Paramos en la única cafetería abierta a esas horas de la mañana. Tuve que recordar que los héroes andantes y corrientes no toman café como el resto de los mortales. Ellos ya habrán hecho un desayuno macro dietético rico en bifidus, soja, sales minerales, esencias varias y rico en salvao (lo que comían los cerdos en mi pueblo) y en otras porquerias semejantes. Ellos no deben ni pueden tomar un café con donuts como casi todo el mundo. Ellos son seres que han sido tocados por el halo de la divinidad de algún gurú de Internet y que ahora están muy encima de la gente vulgar como yo.
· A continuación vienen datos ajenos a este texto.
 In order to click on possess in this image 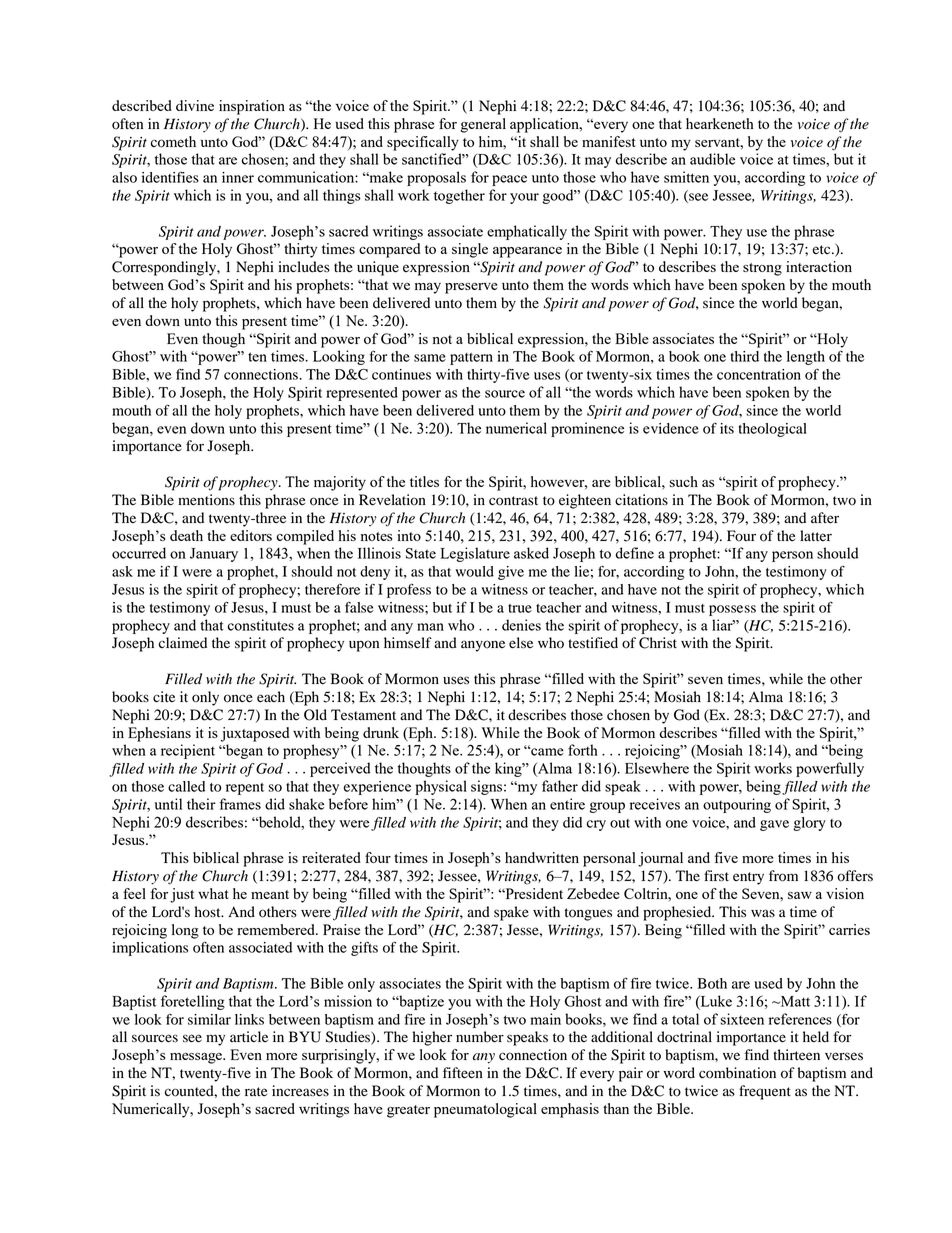, I will do `click(732, 610)`.
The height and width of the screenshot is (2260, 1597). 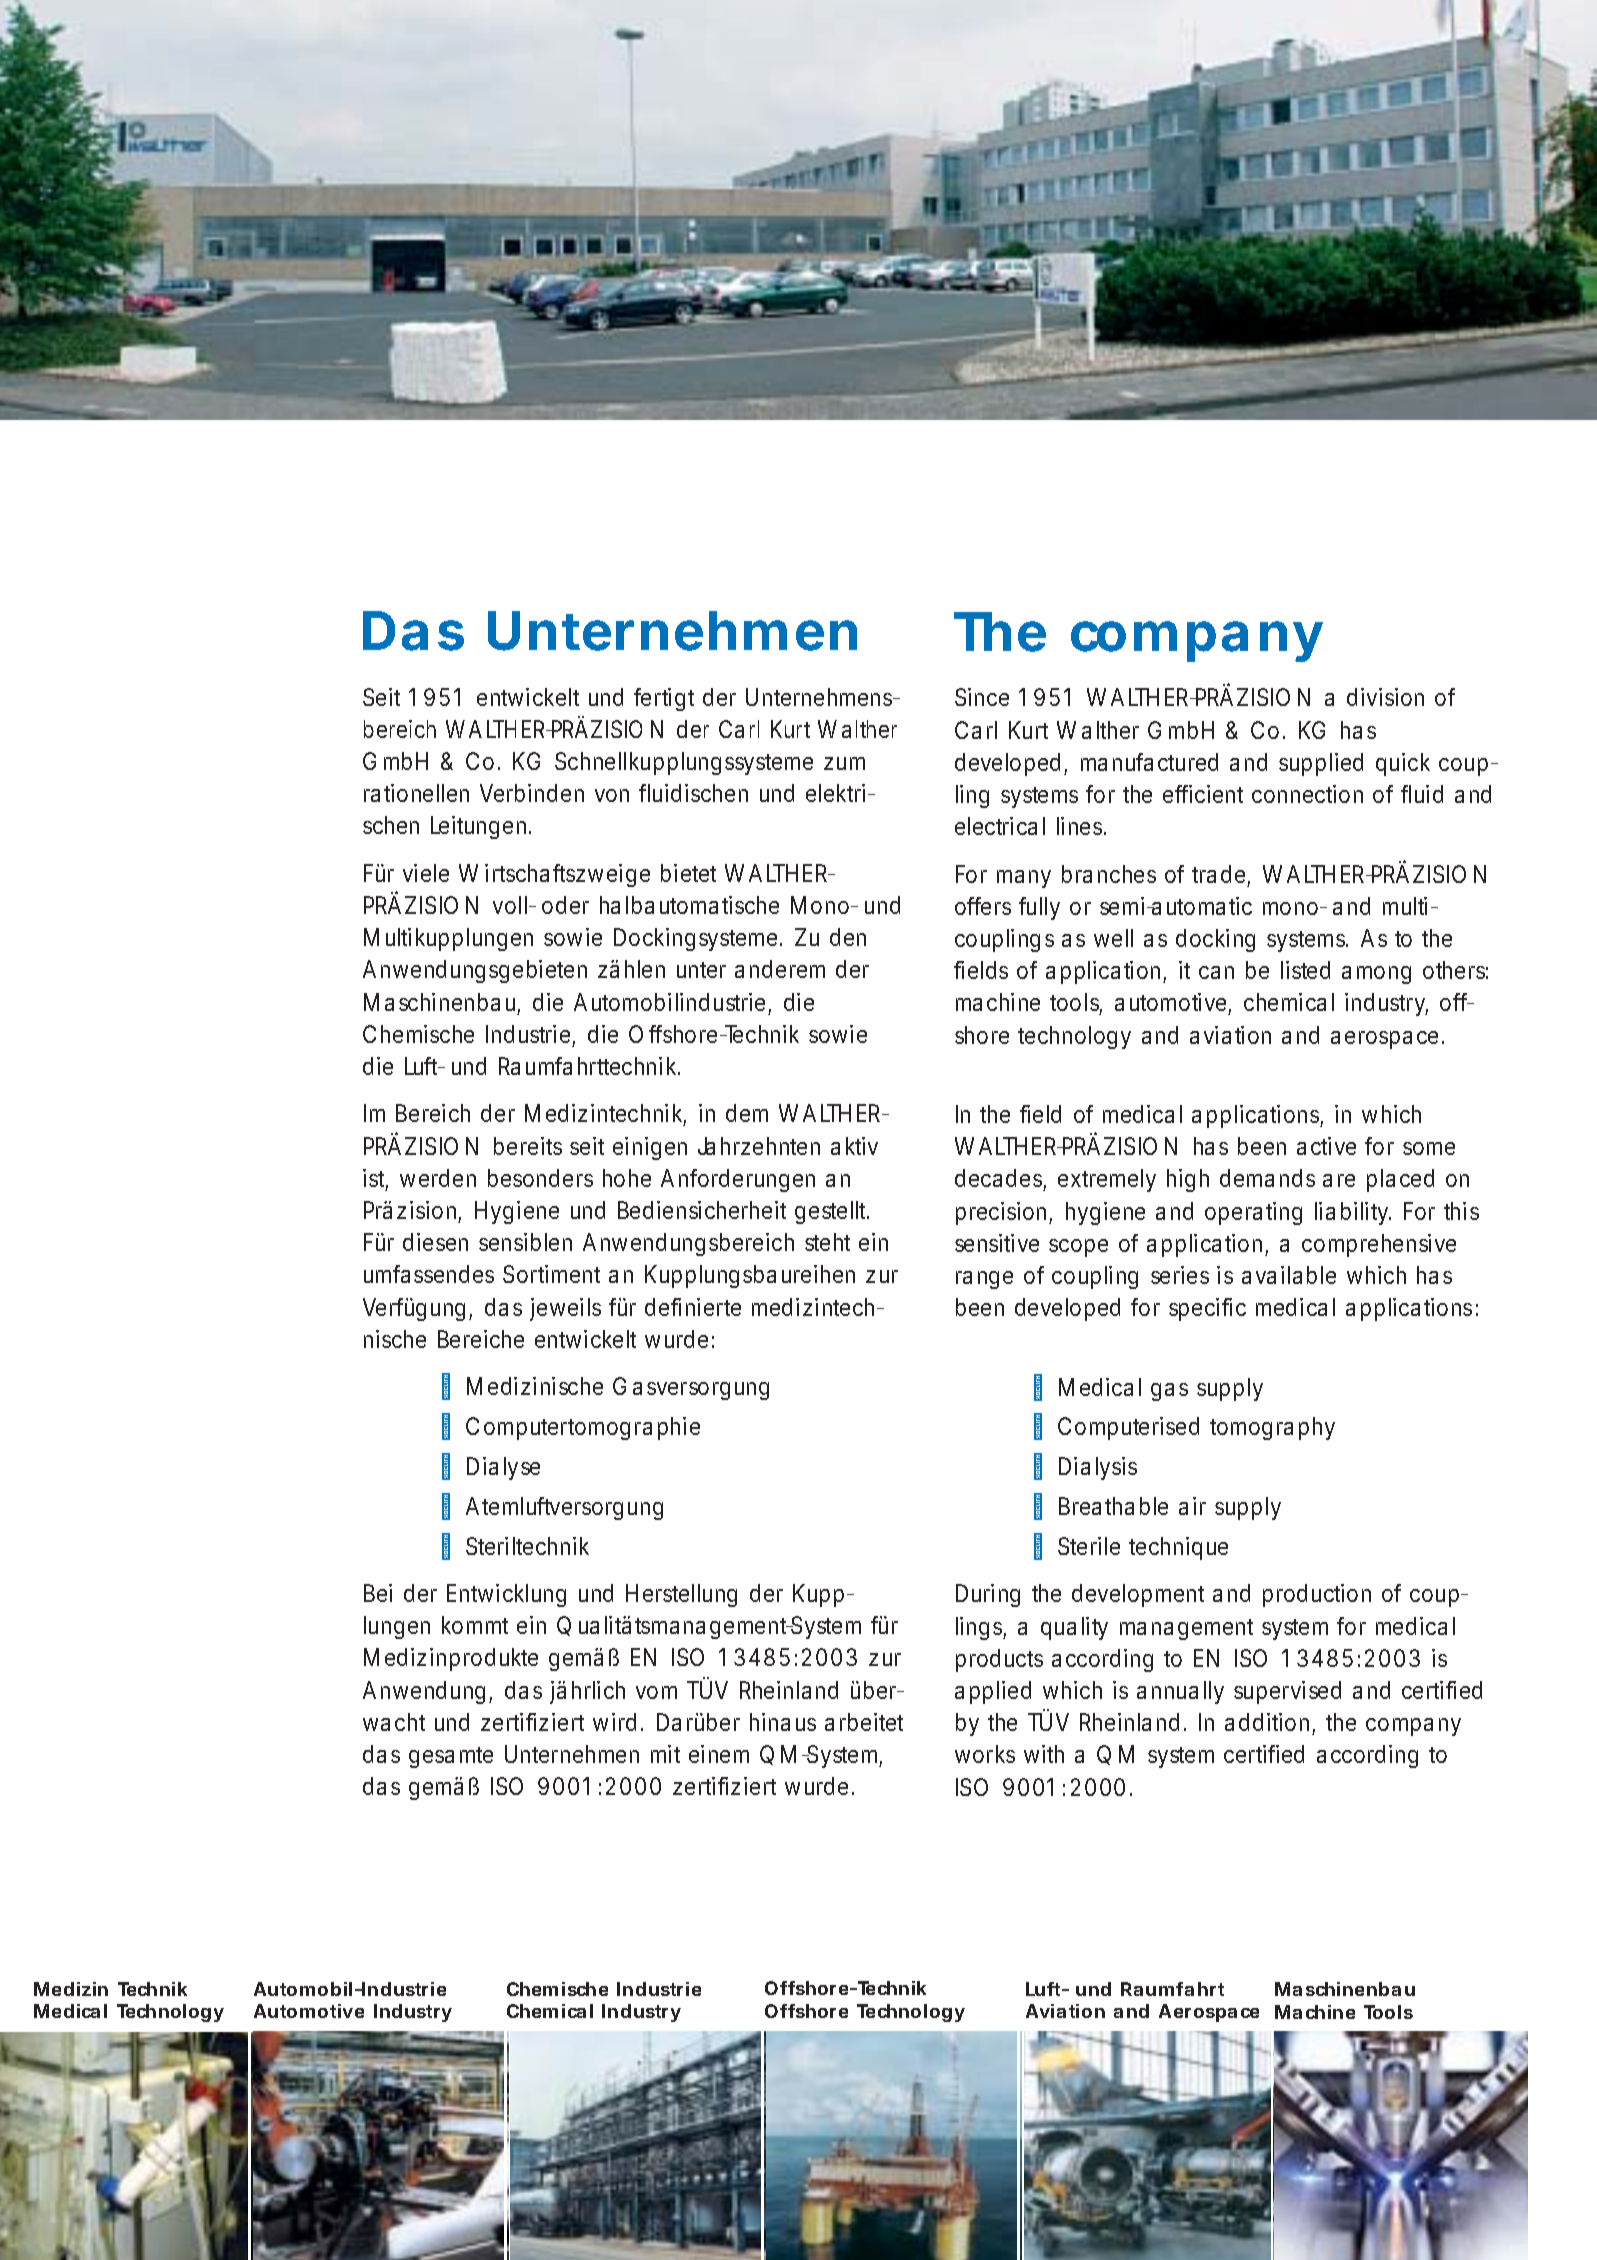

En la cafetería, en un hotel de lujo, nos miraron mal. Debía ser porque mi perro no es de marca ni yo soy de marca tampoco. Debía ser porque el resto de gente que estaba desayunando, ya iban bien peinados, vestidos para la ocasión, con sus perritos de lazos bien aseados y cogiendo la taza de café con solo dos dedos porque es más fino. Debía ser porque mi perro ladró un poco porque los olores de aquel sitio no le gustaban. Debía ser porque los otros perritos, educados ellos, fueron automáticamente recogidos y atados para que no se mezclaran y perdieran su olor y su pedigrí. Debía ser porque le dije a Pispo, en voz alta para que se oyera en toda la cafetería: No te preocupes, Pispo. Estos perros son todos imbéciles. Solo tienes que fijarte en sus dueños.
Sería por eso. Desayuné como puede, con prisas y de mala manera. Ni siquiera me había acordado de comprar un periódico de color salmón para hacer que lo ojeaba mientras desayunaba ni había llevado una compañera que se entretuviera leyendo la última revista de moda de playa.
Y por eso, cogí mi perro, dimos los buenos días y nos fuimos cerca del mar. A la salida, le dejé que meara todas las ruedas de los bmws negros aparcados. Cuando llegamos a la orilla del agua, uno junto al otro, sentados en el suelo, nos dedicamos a ver como seguía amaneciendo sobre el mar inmenso y todo nuestro. Esos rayos de sol que nos llegaban no tenían podómetros ni barómetros, ni había que contemplarlos con gafas de sol especiales, ni sabían de bolsa o de negocios inmobiliarios.
Pispo y yo nos miramos y miramos el mar.